The code snippet above will return an Int by its reference when the function is called, internal to the function which are creating variable a, allocating it to heap memory, setting the value and returning it. However, an important distinction between the function arguments and function return types is that the memory allocation of what we are returning must match the type. For example, change the type chain in the declaration from Int::heap to Int::stack and recompile - see that there is an error? When we think about this logically it is the only way in which this can work - if we allocate to the stack then the memory is on the current function's stack frame which is destroyed once that function returns; if we were to return a reference to an item on this then that item would no longer exist and bad things would happen! By ensuring that the memory allocations match, we have allocated a to the heap which exists outside of the function calls and will be garbage collected when appropriate.

Leaving a function

Regardless of whether we are returning data from a function or not, we can use the return statement on its own to force leaving that function.

function void myTestFunction(var b:Int) {
   if (b==2) return;
};

In the above code if variable b has a value of 2 then we will leave the function early. Note that we have not followed the conditional by an explicit block - this is allowed (as in many languages) for a single statement.
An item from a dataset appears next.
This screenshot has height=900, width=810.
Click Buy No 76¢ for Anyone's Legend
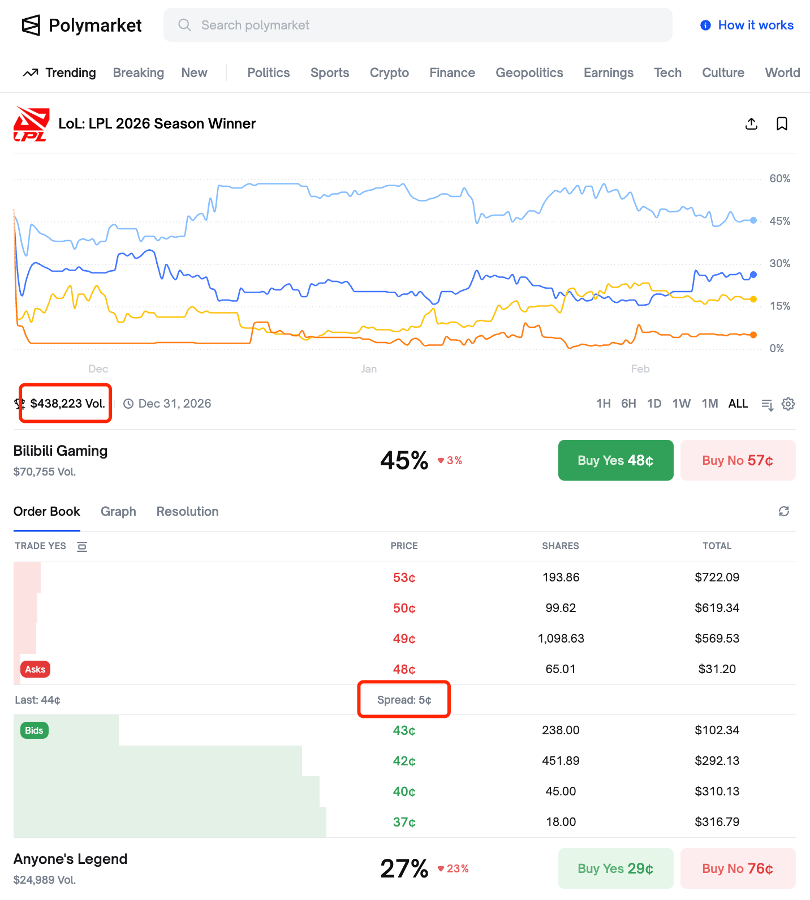pyautogui.click(x=738, y=868)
As an exercise add some value after the return statement so, for example, it reads something like like return 23; - now attempt to recompile and see that you get an error, because in this case we are attempting to return a value when the function's definition reports that it does no such thing.

Command line arguments

The main function also supports the reading of command line arguments. By definition you can provide the main function with either no function arguments (as we have seen up until this point) or alternatively two arguments, the first an Int and the second an array of Strings.

#include <io>
#include <string>

function void main(var argc:Int, var argv:array[String]) {
   var i;
   for i from 0 to argc - 1 {
      print(itostring(i)+": "+argv[i]+"\n");
   };
};

Compile and run the above code, with no arguments you will just see the name of the program, if you now supply command line arguments (separated by a space) then these will also be displayed. There are a couple of general points to note about the code above. Firstly, the variable names argc and argv for the command line arguments are the generally accepted names to use - although you can call these variables what ever you want if you are so inclined.

Secondly notice how we only tell the array type that is is a collection of Strings and not any information about its dimensions, this is allowed in a function argument's type as we don't always know the size, but will limit us to one dimension and stop any error checking from happening on the index bounds used to access elements. Lastly see how we are looping from 0 to argc - 1, the for loop is inclusive of the bounds so argc were zero then one iteration would still occur which is not what we want here.